━━ Source information

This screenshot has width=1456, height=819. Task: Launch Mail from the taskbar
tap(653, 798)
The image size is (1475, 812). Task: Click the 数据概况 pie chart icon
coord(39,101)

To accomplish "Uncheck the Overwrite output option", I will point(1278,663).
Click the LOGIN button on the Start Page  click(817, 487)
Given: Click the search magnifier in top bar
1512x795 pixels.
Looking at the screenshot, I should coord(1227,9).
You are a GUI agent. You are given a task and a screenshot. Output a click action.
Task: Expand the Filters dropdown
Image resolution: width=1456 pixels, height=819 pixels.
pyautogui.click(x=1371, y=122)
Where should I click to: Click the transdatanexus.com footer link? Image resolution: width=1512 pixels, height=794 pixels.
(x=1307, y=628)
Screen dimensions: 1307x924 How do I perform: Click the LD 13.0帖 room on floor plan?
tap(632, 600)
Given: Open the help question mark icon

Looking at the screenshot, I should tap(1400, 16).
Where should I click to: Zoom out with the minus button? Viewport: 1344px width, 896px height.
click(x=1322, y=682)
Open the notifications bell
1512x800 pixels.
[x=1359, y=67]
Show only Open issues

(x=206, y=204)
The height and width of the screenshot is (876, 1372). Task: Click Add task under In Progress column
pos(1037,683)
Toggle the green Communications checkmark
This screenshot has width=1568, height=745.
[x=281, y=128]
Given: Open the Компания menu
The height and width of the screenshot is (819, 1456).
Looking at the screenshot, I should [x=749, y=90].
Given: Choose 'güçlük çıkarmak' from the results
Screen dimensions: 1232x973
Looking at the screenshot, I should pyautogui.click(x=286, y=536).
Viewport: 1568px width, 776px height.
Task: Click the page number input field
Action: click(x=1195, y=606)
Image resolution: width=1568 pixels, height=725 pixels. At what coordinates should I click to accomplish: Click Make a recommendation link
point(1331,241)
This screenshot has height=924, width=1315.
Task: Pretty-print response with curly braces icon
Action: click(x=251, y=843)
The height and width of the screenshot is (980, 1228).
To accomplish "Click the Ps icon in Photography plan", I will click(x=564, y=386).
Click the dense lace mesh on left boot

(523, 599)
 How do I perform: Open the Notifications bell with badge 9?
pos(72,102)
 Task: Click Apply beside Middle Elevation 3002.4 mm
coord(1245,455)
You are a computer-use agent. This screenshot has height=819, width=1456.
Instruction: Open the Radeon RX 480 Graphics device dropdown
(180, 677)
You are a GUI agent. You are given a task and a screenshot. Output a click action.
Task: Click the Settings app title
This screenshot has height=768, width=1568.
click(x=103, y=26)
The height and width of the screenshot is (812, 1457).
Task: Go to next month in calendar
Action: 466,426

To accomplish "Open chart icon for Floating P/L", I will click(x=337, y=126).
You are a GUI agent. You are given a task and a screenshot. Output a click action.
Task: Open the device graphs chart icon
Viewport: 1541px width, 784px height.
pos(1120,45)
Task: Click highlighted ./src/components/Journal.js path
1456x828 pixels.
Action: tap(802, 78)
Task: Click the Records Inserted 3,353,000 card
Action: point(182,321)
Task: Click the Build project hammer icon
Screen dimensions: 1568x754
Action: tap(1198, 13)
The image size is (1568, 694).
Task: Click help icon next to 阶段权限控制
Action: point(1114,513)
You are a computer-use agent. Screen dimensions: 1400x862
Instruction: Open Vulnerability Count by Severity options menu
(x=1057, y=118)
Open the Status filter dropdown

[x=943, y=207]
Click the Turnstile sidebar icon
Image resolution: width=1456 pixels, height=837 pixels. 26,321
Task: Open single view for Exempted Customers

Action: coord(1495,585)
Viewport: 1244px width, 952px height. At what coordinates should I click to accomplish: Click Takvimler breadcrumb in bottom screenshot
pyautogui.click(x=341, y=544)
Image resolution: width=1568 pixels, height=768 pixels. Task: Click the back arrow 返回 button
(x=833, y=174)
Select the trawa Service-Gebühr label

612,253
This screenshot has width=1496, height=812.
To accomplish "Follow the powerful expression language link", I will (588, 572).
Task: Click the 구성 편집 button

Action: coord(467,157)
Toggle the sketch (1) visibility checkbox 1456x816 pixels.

━━━━

=== The problem ===
The data, all of it, should be transcribed exactly.

=== Answer box ===
This screenshot has width=1456, height=819. Task: Launch Mail from the taskbar
tap(653, 798)
The image size is (1475, 812). Task: Click the 数据概况 pie chart icon
coord(39,101)

To accomplish "Uncheck the Overwrite output option", I will point(1278,663).
Click the LOGIN button on the Start Page  click(817, 487)
Given: Click the search magnifier in top bar
1512x795 pixels.
Looking at the screenshot, I should coord(1227,9).
You are a GUI agent. You are given a task and a screenshot. Output a click action.
Task: Expand the Filters dropdown
Image resolution: width=1456 pixels, height=819 pixels.
pyautogui.click(x=1371, y=122)
Where should I click to: Click the transdatanexus.com footer link? Image resolution: width=1512 pixels, height=794 pixels.
(x=1307, y=628)
Screen dimensions: 1307x924 How do I perform: Click the LD 13.0帖 room on floor plan?
tap(632, 600)
Given: Open the help question mark icon

Looking at the screenshot, I should tap(1400, 16).
Where should I click to: Zoom out with the minus button? Viewport: 1344px width, 896px height.
click(x=1322, y=682)
Open the notifications bell
1512x800 pixels.
[x=1359, y=67]
Show only Open issues

(x=206, y=204)
The height and width of the screenshot is (876, 1372). Task: Click Add task under In Progress column
pos(1037,683)
Toggle the green Communications checkmark
This screenshot has width=1568, height=745.
[x=281, y=128]
Given: Open the Компания menu
The height and width of the screenshot is (819, 1456).
Looking at the screenshot, I should [x=749, y=90].
Given: Choose 'güçlük çıkarmak' from the results
Screen dimensions: 1232x973
Looking at the screenshot, I should pyautogui.click(x=286, y=536).
Viewport: 1568px width, 776px height.
Task: Click the page number input field
Action: click(x=1195, y=606)
Image resolution: width=1568 pixels, height=725 pixels. At what coordinates should I click to accomplish: Click Make a recommendation link
point(1331,241)
This screenshot has height=924, width=1315.
Task: Pretty-print response with curly braces icon
Action: click(x=251, y=843)
The height and width of the screenshot is (980, 1228).
To accomplish "Click the Ps icon in Photography plan", I will click(x=564, y=386).
Click the dense lace mesh on left boot

(523, 599)
 How do I perform: Open the Notifications bell with badge 9?
pos(72,102)
 Task: Click Apply beside Middle Elevation 3002.4 mm
coord(1245,455)
You are a computer-use agent. This screenshot has height=819, width=1456.
Instruction: Open the Radeon RX 480 Graphics device dropdown
(180, 677)
You are a GUI agent. You are given a task and a screenshot. Output a click action.
Task: Click the Settings app title
This screenshot has height=768, width=1568.
click(x=103, y=26)
The height and width of the screenshot is (812, 1457).
Task: Go to next month in calendar
Action: 466,426

To accomplish "Open chart icon for Floating P/L", I will click(x=337, y=126).
You are a GUI agent. You are given a task and a screenshot. Output a click action.
Task: Open the device graphs chart icon
Viewport: 1541px width, 784px height.
pos(1120,45)
Task: Click highlighted ./src/components/Journal.js path
1456x828 pixels.
Action: tap(802, 78)
Task: Click the Records Inserted 3,353,000 card
Action: point(182,321)
Task: Click the Build project hammer icon
Screen dimensions: 1568x754
Action: tap(1198, 13)
The image size is (1568, 694).
Task: Click help icon next to 阶段权限控制
Action: point(1114,513)
You are a computer-use agent. Screen dimensions: 1400x862
Instruction: Open Vulnerability Count by Severity options menu
(x=1057, y=118)
Open the Status filter dropdown

[x=943, y=207]
Click the Turnstile sidebar icon
Image resolution: width=1456 pixels, height=837 pixels. 26,321
Task: Open single view for Exempted Customers

Action: coord(1495,585)
Viewport: 1244px width, 952px height. At what coordinates should I click to accomplish: Click Takvimler breadcrumb in bottom screenshot
pyautogui.click(x=341, y=544)
Image resolution: width=1568 pixels, height=768 pixels. Task: Click the back arrow 返回 button
(x=833, y=174)
Select the trawa Service-Gebühr label

612,253
This screenshot has width=1496, height=812.
To accomplish "Follow the powerful expression language link", I will (588, 572).
Task: Click the 구성 편집 button

Action: coord(467,157)
Toggle the sketch (1) visibility checkbox 1456x816 pixels.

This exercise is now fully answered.